Mikrofali nie posiadam. Jeszcze. Ale może kiedyś się przydarzy? Nigdy nie wiadomo... Dlatego na wypadek takiej, powiedzmy, gwiazdkowej niespodzianki sprawiłam sobie ksiażkę o kubełkowych babeczkach i ciachach. (I wcale nie dlatego, ze podobała mi się koncepcja i apetyczne zdjęcia, oraz mocno niska wyprzedażowa cena...). A póki co, tak sobie myślę, najwyżej będę się uśmiechać do znajomych i przekupywać wizja degustacji poczynionych w ich kuchniach słodyczy...
:)
'Mug cakes' Lene Knudsen zawiera 32 przepisy na nieprawdopodobnie szybkie do wykonania 'kubeczkowe' cista i cookies. Nie potrzeba wyjmować wagi kuchennej, miksera i blendera. Wystarczy ulubiony kubeczek, łyżka i kilka podstawowych składników. A wymieszane ciasto 'zapiec' w mikrofali... I gotowe! Jedyny minus to ten, o którym ostrzega autorka: mikrofalowe ciastka bardzo szybko wysychaja i nie lubia przechowywania, dlatego trzeba je zjadać od razu, kiedy nie sa już bardzo gorace.

### Sekcja danych
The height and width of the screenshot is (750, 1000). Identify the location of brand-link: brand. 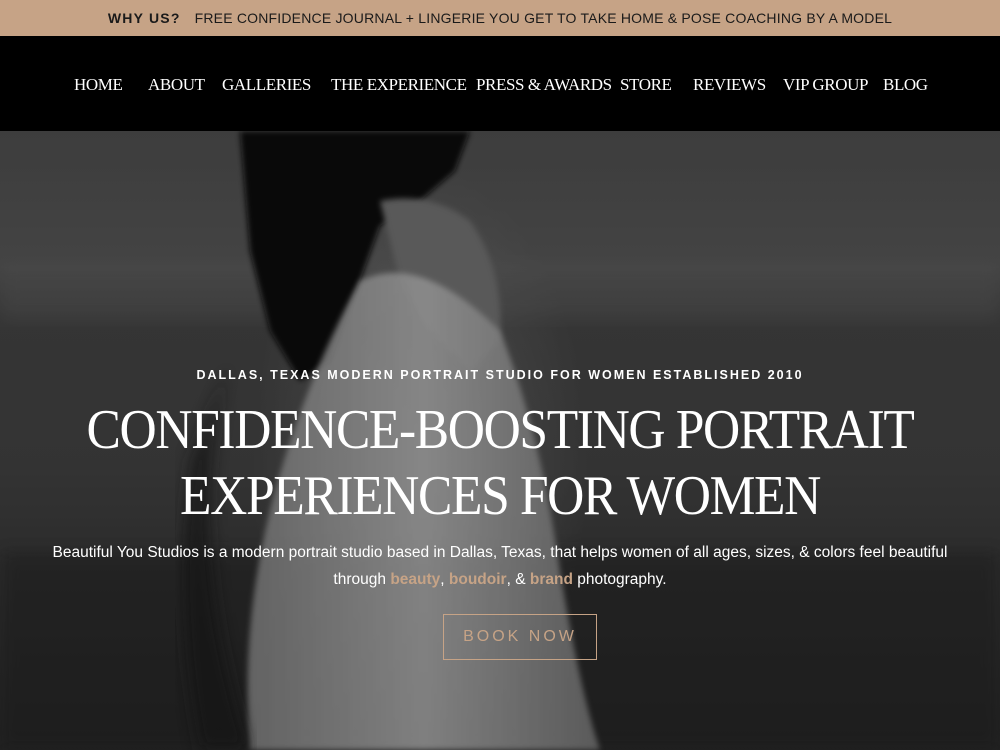
(552, 580).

### Cel zadania
Przytocz ponownie tę część udostępnionego fragmentu, która zaczyna się od słów zawierających "Mikrofali nie posiadam.", a kończy na "ich kuchniach słodyczy...", zamieniając w niej "znajomych" na "sąsiadów".

### Wynik zadania
Mikrofali nie posiadam. Jeszcze. Ale może kiedyś się przydarzy? Nigdy nie wiadomo... Dlatego na wypadek takiej, powiedzmy, gwiazdkowej niespodzianki sprawiłam sobie ksiażkę o kubełkowych babeczkach i ciachach. (I wcale nie dlatego, ze podobała mi się koncepcja i apetyczne zdjęcia, oraz mocno niska wyprzedażowa cena...). A póki co, tak sobie myślę, najwyżej będę się uśmiechać do sąsiadów i przekupywać wizja degustacji poczynionych w ich kuchniach słodyczy...